The Ravens entered a team into the 2018 Amsterdam tournament and walked away with the Alice Hoagland shield. The Ravens were drawn against Kings Cross Steelers 3rd, Northampton Outlaws and Stockholm Berserkers in the second tier pool. Northampton Outlaws was the opening match, followed by Stockholm. Both were evenly matched close games of rugby. Both resulted in defeat on the first day. Day two, Kingscross Steelers were the final group opponents. Steelers scored a penalty early on in the game which motivated the Londoner's support. However, the Ravens responded with a second half try, silencing the Londoner's support. The game finished 5 v 3 to the Ravens.

==The Hadrian Cup==
The club hosts an annual tournament, the Hadrian Cup, during February.

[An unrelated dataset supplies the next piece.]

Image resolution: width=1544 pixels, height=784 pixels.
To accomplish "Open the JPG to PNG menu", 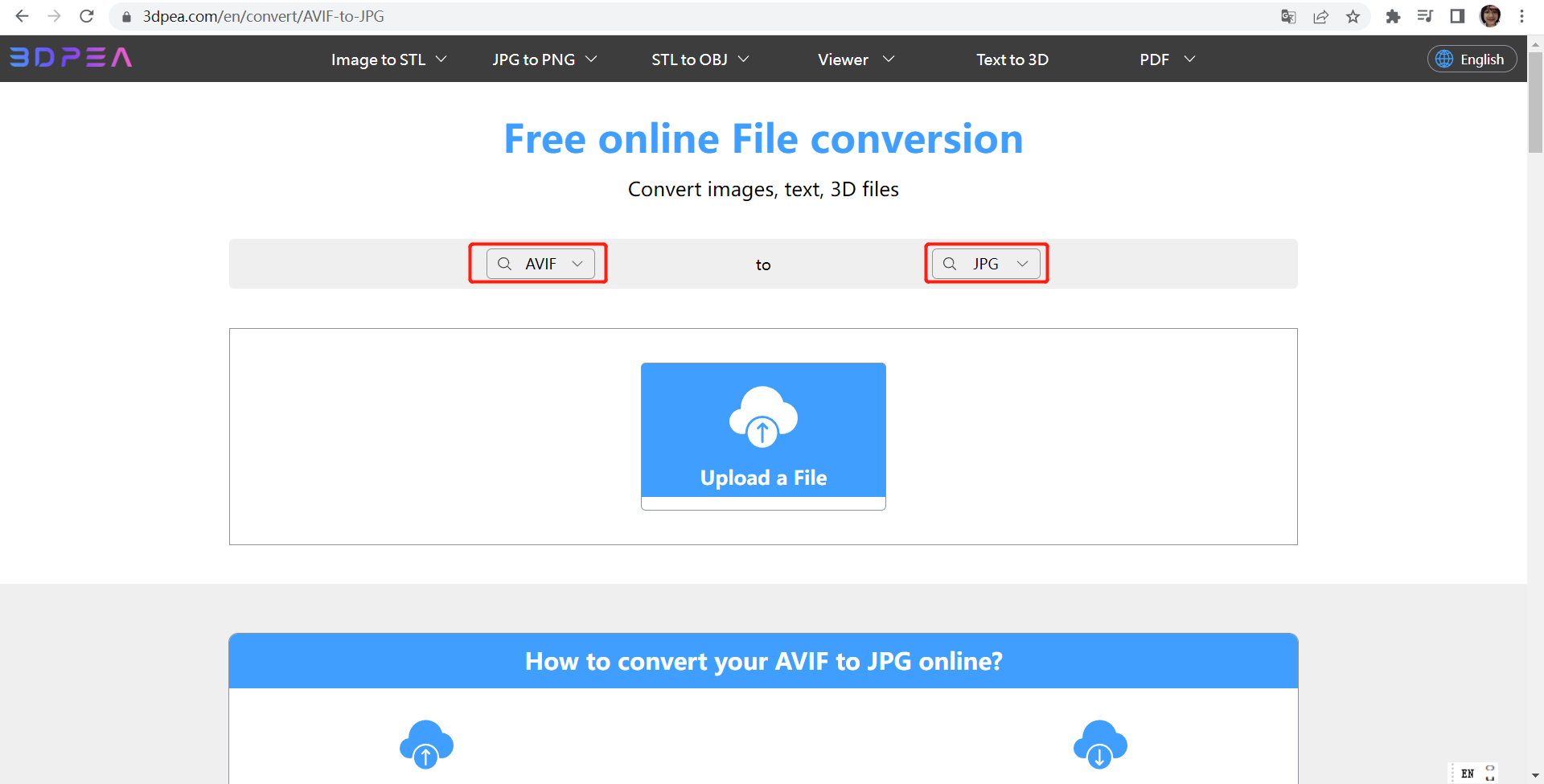I will [544, 60].
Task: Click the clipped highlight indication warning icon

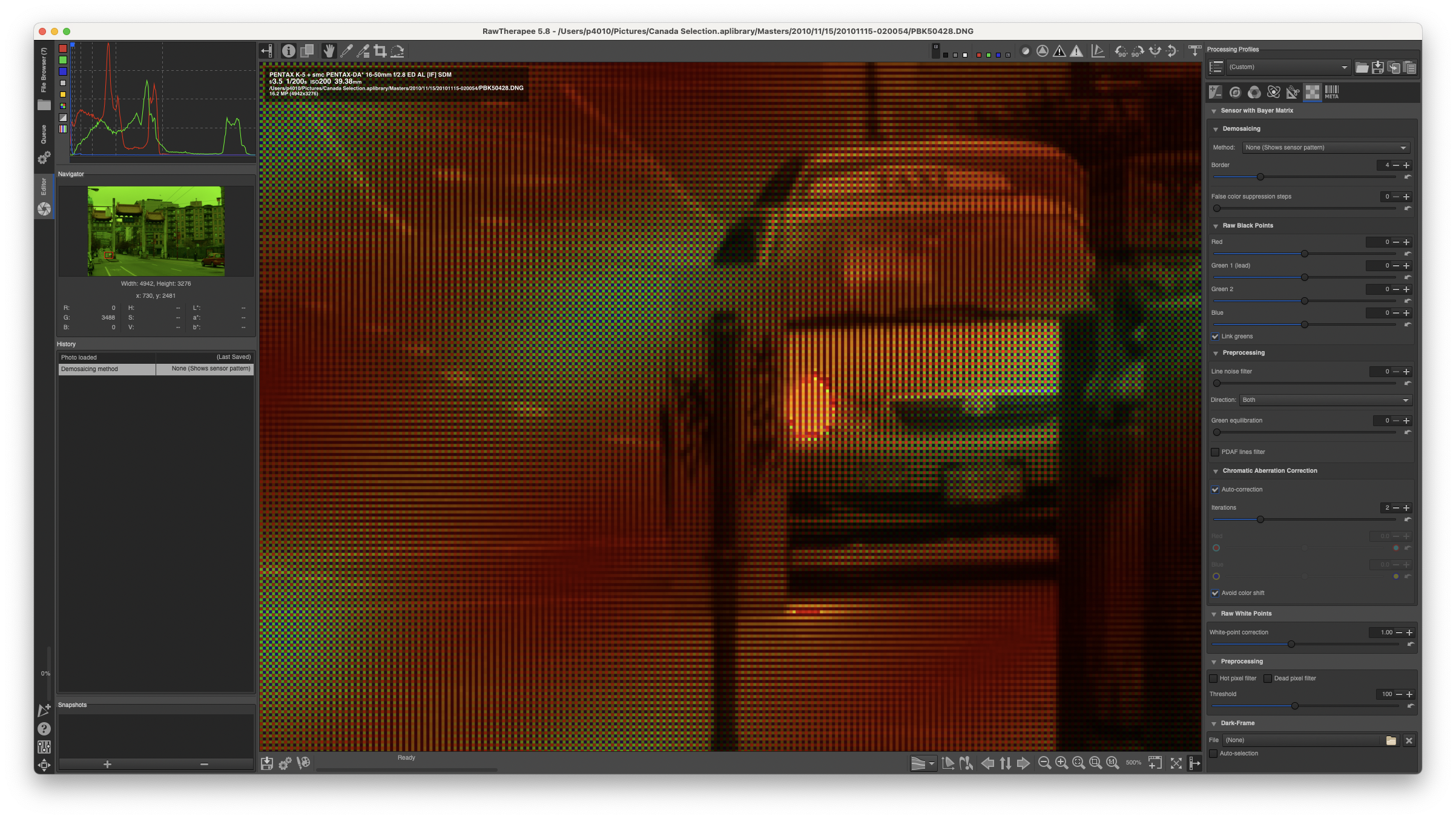Action: point(1076,51)
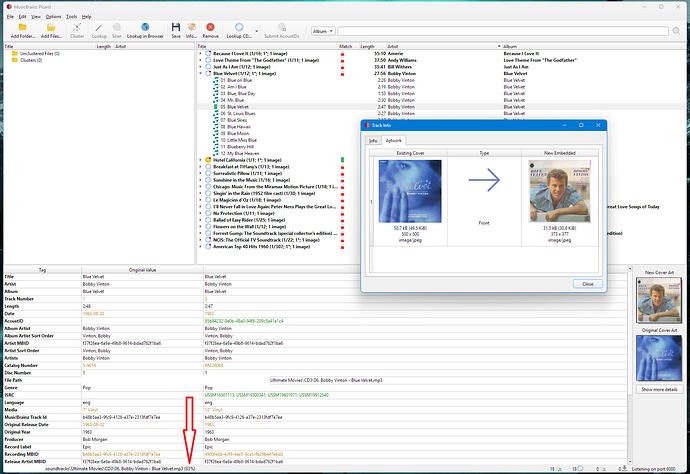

The Hadrian Cup was named after the Roman Emperor Hadrian, who was known to have had a homosexual lover and who also built the famous Hadrian's Wall which stretches across England from Newcastle to Carlisle. The first tournament welcomed teams from Cardiff, Edinburgh, Manchester and Belfast. The tournament was changed to a 10's format in 2017 and the competition which was held in February 2018 was won for the second year running by the Emerald Warriors from Dublin. Other teams entered from Edinburgh, Glasgow, Reading, Brighton, Liverpool, Leeds and of course Newcastle. The tournament in 2019 was another huge success with 11 teams attending and it was won by the Ravens.

==Northumberland League==
The club started competing in the Northumberland League in the 2013/14 season.

==Northern IGR League==
International Gay Rugby introduced a Northern League for the 2017/18 Season with 4 teams taking part. Liverpool Tritons, Leeds Hunters, Manchester Village Spartans and of course Newcastle Ravens. The Ravens were League Champions in this inaugural year. in 2018 / 19 the number of teams increased to 7 and the Ravens were successful in retaining the league championship for a second year winning 12 out of 12 of their games.

==Enfys 7s==
The Ravens entered the Enfys 7s competition in Cardiff in August 2018 and were winners in the 2nd tier bringing home the Plate Trophy.

==Ladies Team==
In 2018 the Ravens became the first IGR Club in the UK to form a ladies team. Whilst this is still developing the ladies have entered a couple of Touch Rugby Tournaments so far.